9 “Portanto, depois de verificarem a terra necessária aos frades para o lugar, deveriam ir ao bispo da cidade e dizer-lhe: Senhor, por amor de Deus e para a salvação de sua alma, tal pessoa quer nos doar tanta terra para que possamos construir ali um lugar. 10 Por isso, recorremos primeiramente a vós, que sois pai e senhor das almas de todo o rebanho que vos foi confiado, das nossas e de todos os frades que vão morar neste lugar. Por isso, queremos aí edificar, com a bênção de Deus e a vossa” .
11 Dizia isso porque o bem das almas que os frades querem realizar, melhor o obtêm vivendo em paz com os clérigos, granjeando sua amizade e a do povo, do que escandalizando-os, mesmo conquistando o povo. 12 E dizia: “O Senhor chamou-nos para ajudar a sua fé e dos prelados e clérigos da santa Igreja. 13 Por isso, somos sempre obrigados a amá-los, honrá-los e venerá-los quanto pudermos. Pois, se chamam frades menores porque, tanto pelo nome quanto pelo exemplo e pelas obras, devem ser mais humildes do que as outras pessoas deste mundo. 14 E porque, desde o início de minha conversão, o Senhor pôs sua palavra na boca (cf. Ex 4,15; Is 51,16) do bispo de Assis, para que ele sabiamente me aconselhasse e confirmasse no serviço de Cristo. 15 Por isso e por muitas outras qualidades que vejo nos prelados, quero amar, venerar e considerar como meus senhores não só os bispos, mas também os mais pobres sacerdotes.
Reflexão
Como um texto escrito em 1318, o Espelho da Perfeição, assim como os outros textos franciscanos, deve ser lido de forma contextualizada. As discussões internas da Ordem ficam evidentes no início da obra. Deve-se ou não ter moradias fixas? Como devem ser estas moradias se as tivermos? Qual deve ser nossa postura ao querermos nos fixar em uma cidade? São perguntas essenciais em um momento em que a questão da retomada radical da pobreza está em pauta.

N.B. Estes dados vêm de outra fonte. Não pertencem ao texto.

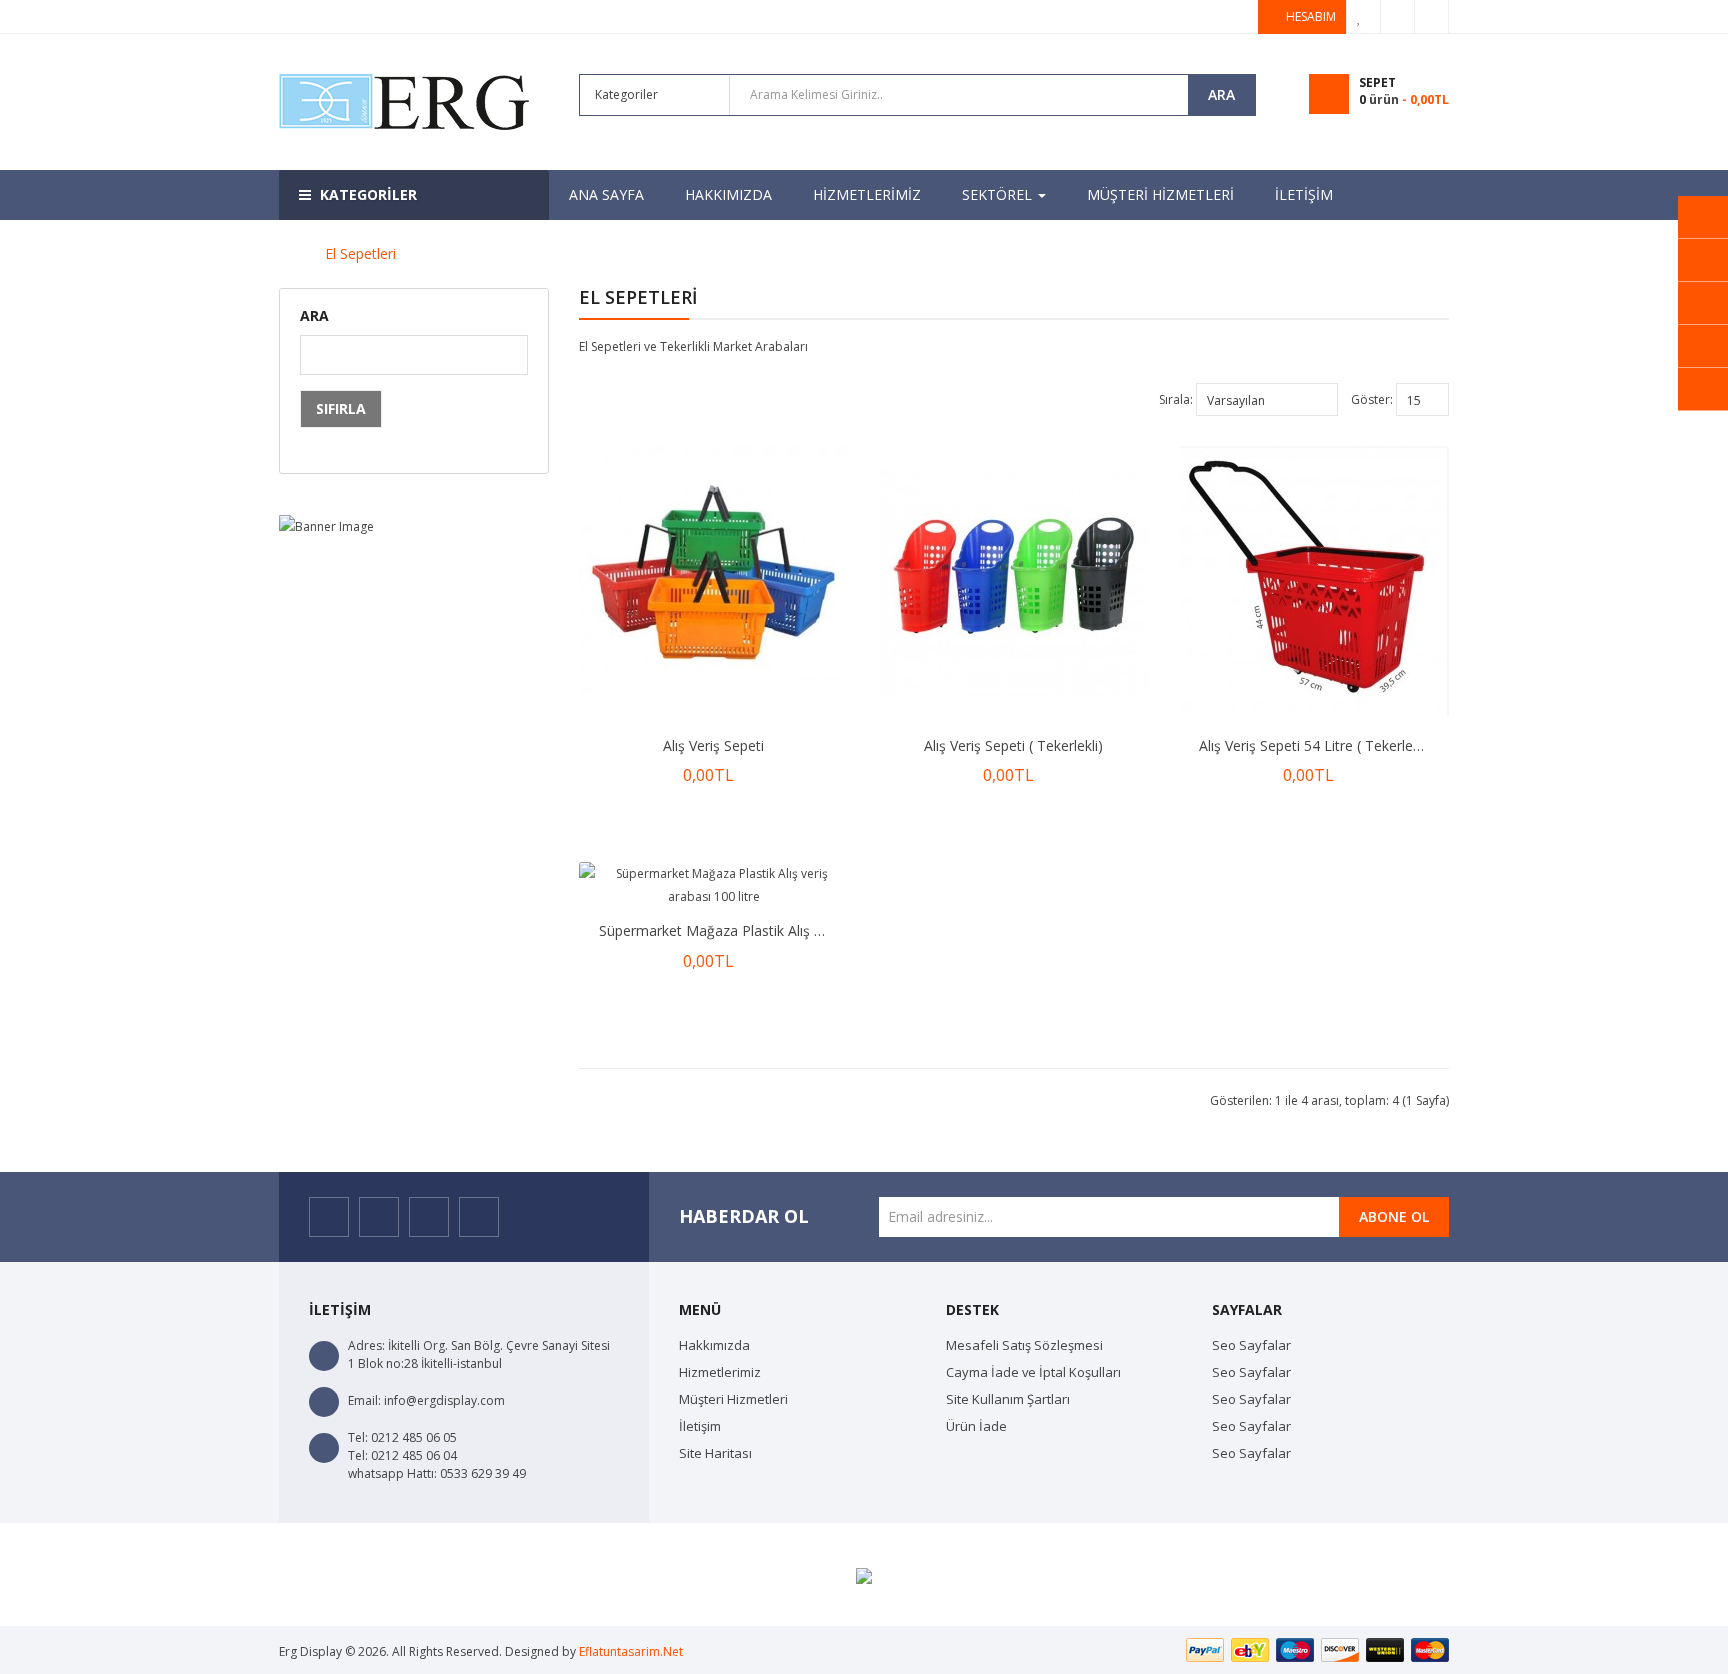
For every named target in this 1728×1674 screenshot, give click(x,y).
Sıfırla (341, 408)
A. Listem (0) (1364, 17)
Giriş (1432, 17)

E para nós seculares, como devem ressoar estas dúvidas e as respostas que o autor coloca na boca de Francisco? Primeiro, o local deve mostrar que quem mora ali é pobre e simples. Às vezes temos a vontade de comprar um grande sítio, do qual não temos necessidade. Terra que não vai ser usada para nada. Para alimentar ninguém. Será que isso é correto? O fundador deixa claro que não.
Segundo Frei Almir Guimarães:
"A pobreza franciscana é um lugar social de solidariedade. Francisco pedirá a seus irmãos não somente que visitem os pobres, mas vivam entre eles, servi-los como pobres servem a pobres, submissos a todos. Os frades deveriam se assemelhar a eles por seu modo de vida e por sua mentalidade de desapropriação. Francisco não separa a pobreza material da pobreza em espírito tanto para os frades quanto para os leigos casados que queriam viver à maneira do Poverello".
Sendo assim, qual deveria ser a postura das fraternidades? Deveriam possuir grandes imóveis? Deveriam possuir muitos objetos e acumular muito dinheiro? Em nossas Constituições Gerais no Artigo 15 temos dicas sobre isso. No item 1 encontramos a seguinte afirmação: Empenhem-se os franciscanos seculares em viver o espírito das Bem-aventuranças e de modo especial o espírito de pobreza(...). Além disso, este trecho das Constituições tem outras afirmações muito esclarecedoras. Devemos viver a Pobreza Evangélica que nos fará mais dispostos a promover uma mais justa distribuição das riquezas. Através da vida em fraternidade e oração devemos fortalecer em nós a ideia de que precisamos reduzir nossas exigências pessoais, a fim de melhor partilhar nossos bens e dons. Outra ideia importante é a de que não podemos abraçar o consumismo e as ideologias que nos levam tratar como algo normal a exploração dos seres humanos. Será que ainda nos escandalizamos ao ver trabalhadores sendo obrigados a trabalhar aos Domingos, quando precisamos comprar alguma mercadoria? Ou achamos que é normal as pessoas se afastarem de suas famílias para nos servirem quando desejamos comprar ou usar algo?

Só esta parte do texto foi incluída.